Extract to read:
--- Begin ---

Lower Frederick Township, the municipality governing the village, had limited success in reducing inflow and infiltration (I&I). Without substantial improvement, the 4,800 residents faced constructing a larger treatment plant, a solution they couldn't afford.

While attending a state wastewater conference, Manning found the Multiplexx PVCP cured-in-place manhole lining system from Terre Hill Composites. Between 2006 and 2011, the township spent $228,000 to install 40 liners, patch 14 leaks, and replace risers, frames and covers on 40 more manholes.

The efforts reduced average flows by 30,000 gpd and three-month peak average flows by 50,000 gpd. Based on an estimated treatment cost of 0.6 cents per gallon, the reductions represent an annual savings of $70,000.

Initial efforts

The township has 25 miles of 8- to 12-inch PVC sanitary sewers, installed in 1978, and 350 48-inch brick cone and precast manholes 3 to 15 feet deep. The sewage plant, which was upgraded in 2003, treats an average of 150,000 gpd using Purestream AER-O-FLO extended aeration tanks and a Schreiber clarifier.

The upgrade also required a new lift station at the plant. During a high water episode, Manning opened the wet well and noticed huge maple leaves floating on the surface. "That got us looking at five manholes along the creek where we found the grout missing between the covers and structures," he says.

In December 2006, a contractor rehabilitated the manholes with PAMTIGHT watertight ductile iron covers and polyethylene seating rings. Workers also grouted frames to risers. "For five years, the area didn't flood and we never knew if the covers worked," says Manning. "In 2011, two back-to-back tropical storms proved that they did."

--- End ---

Source material:
--- Begin ---

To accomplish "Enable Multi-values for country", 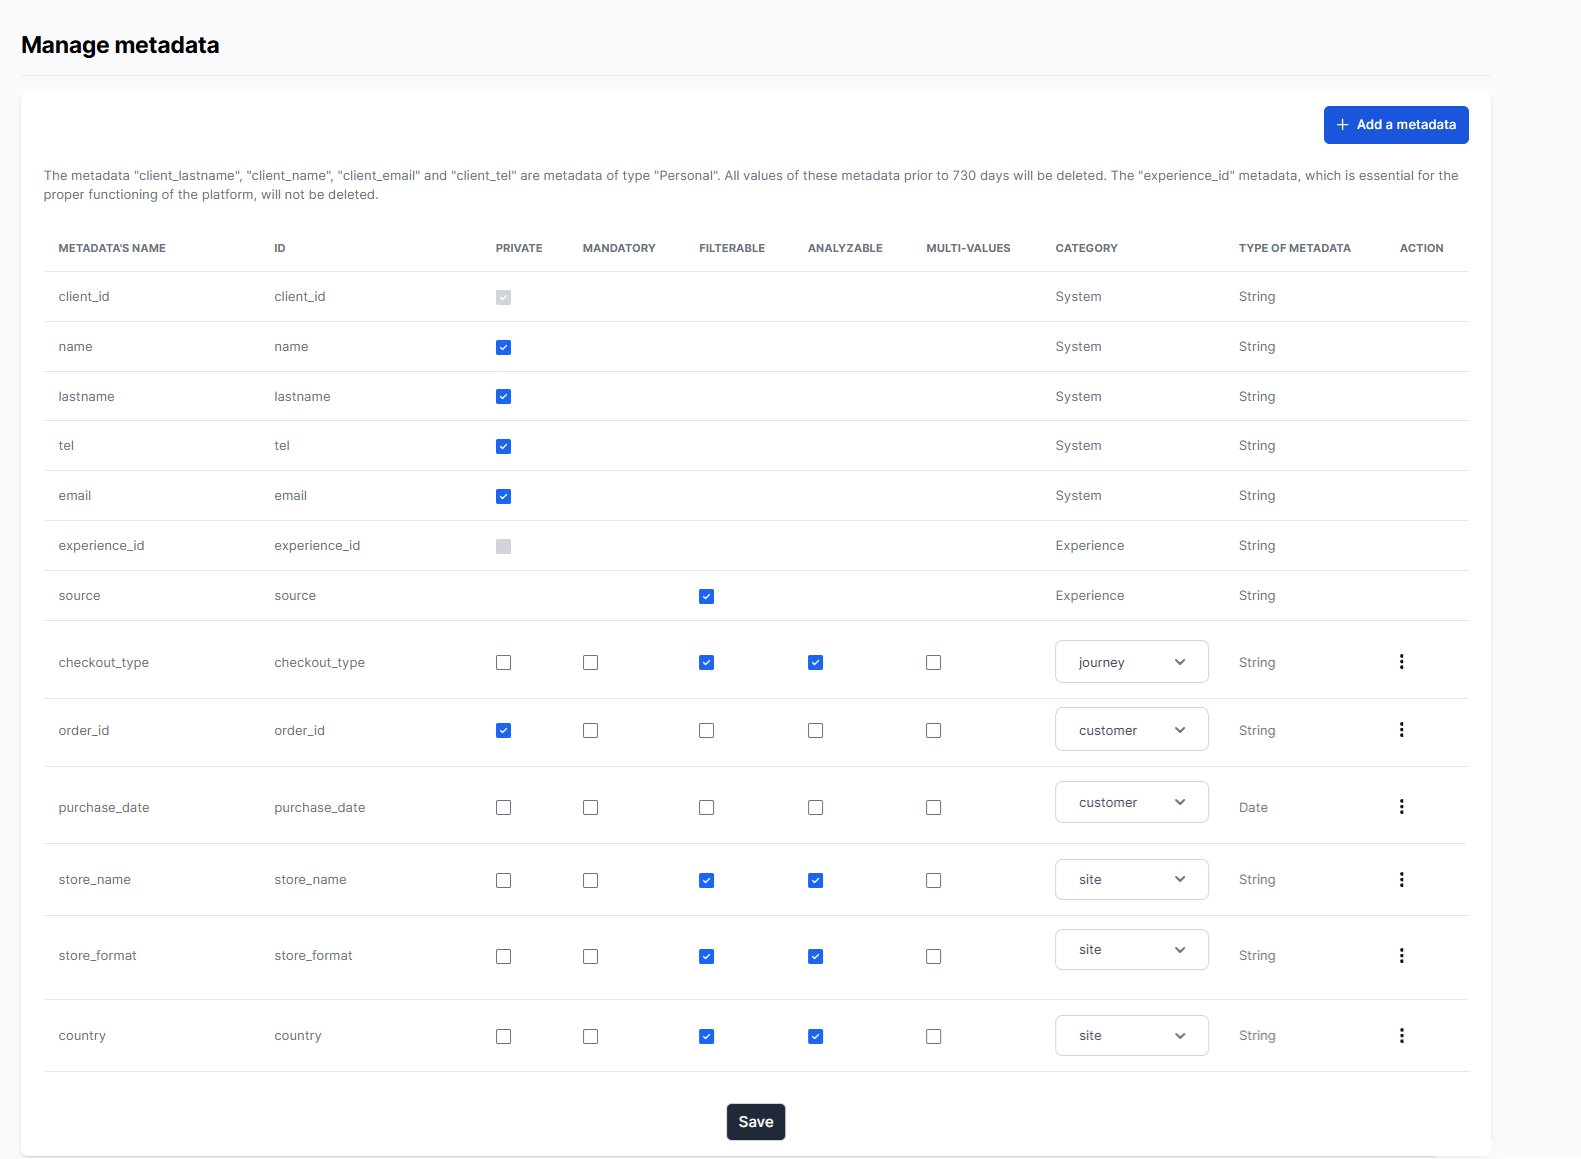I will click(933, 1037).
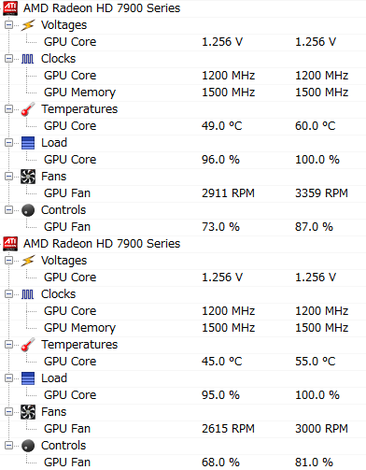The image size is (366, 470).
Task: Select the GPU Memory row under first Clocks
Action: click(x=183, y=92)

--- End ---

Exercises:
[A] In the township sewer text, turn the paragraph beginning "The township has 25 miles" into a short bulleted list that keeps its main facts.
[B] Carry on the township sewer text from its last sentence.

The answers:
[A]
- 25 miles of 8- to 12-inch PVC sanitary sewers, installed in 1978
- 350 48-inch brick cone and precast manholes, 3 to 15 feet deep
- Sewage plant upgraded in 2003, treating an average of 150,000 gpd
- Treatment uses Purestream AER-O-FLO extended aeration tanks and a Schreiber clarifier

[B]
In most manholes, however, infiltration was the problem. High groundwater pressure caused 5/8-inch-diameter streams of water to jet across some structures, bringing in 10,000 gpd. "From 2000 to 2005, a contractor grouted all the manholes and repaired bad saddle connections on the PVC pipes," says Manning. "We learned that grouting just moved the leaks somewhere else."

Long-term solution

Manning took the manhole lining system literature from the conference to Carol Schuehler, P.E., the township engineer with Urwiler and Walter. "A big selling point for us was the 10-year non-prorated warranty on the liners against failure, including leaks and corrosion," she says. "Standard contracted leak repairs have a one-year maintenance bond."

In 2007, the township issued one contract for standard repairs and another for 10 liners installed by Terre Hill Composites. "The following year, the grouted manholes were leaking again, so we switched completely to the PVCP-F liners," says Manning.

According to Terre Hill president William Oberti, PVCP-F stands for PolyVinyl Chloride with Polyester fleece and Fused seams (the plastic is welded into a monolithic structure). The composite liners have 25 mils of PVC on the exposed side fused with fleece on the back side, and layers of woven roving fiberglass mat between the PVCP and structure substrate. The liners for Lower Frederick averaged 139 mils thick.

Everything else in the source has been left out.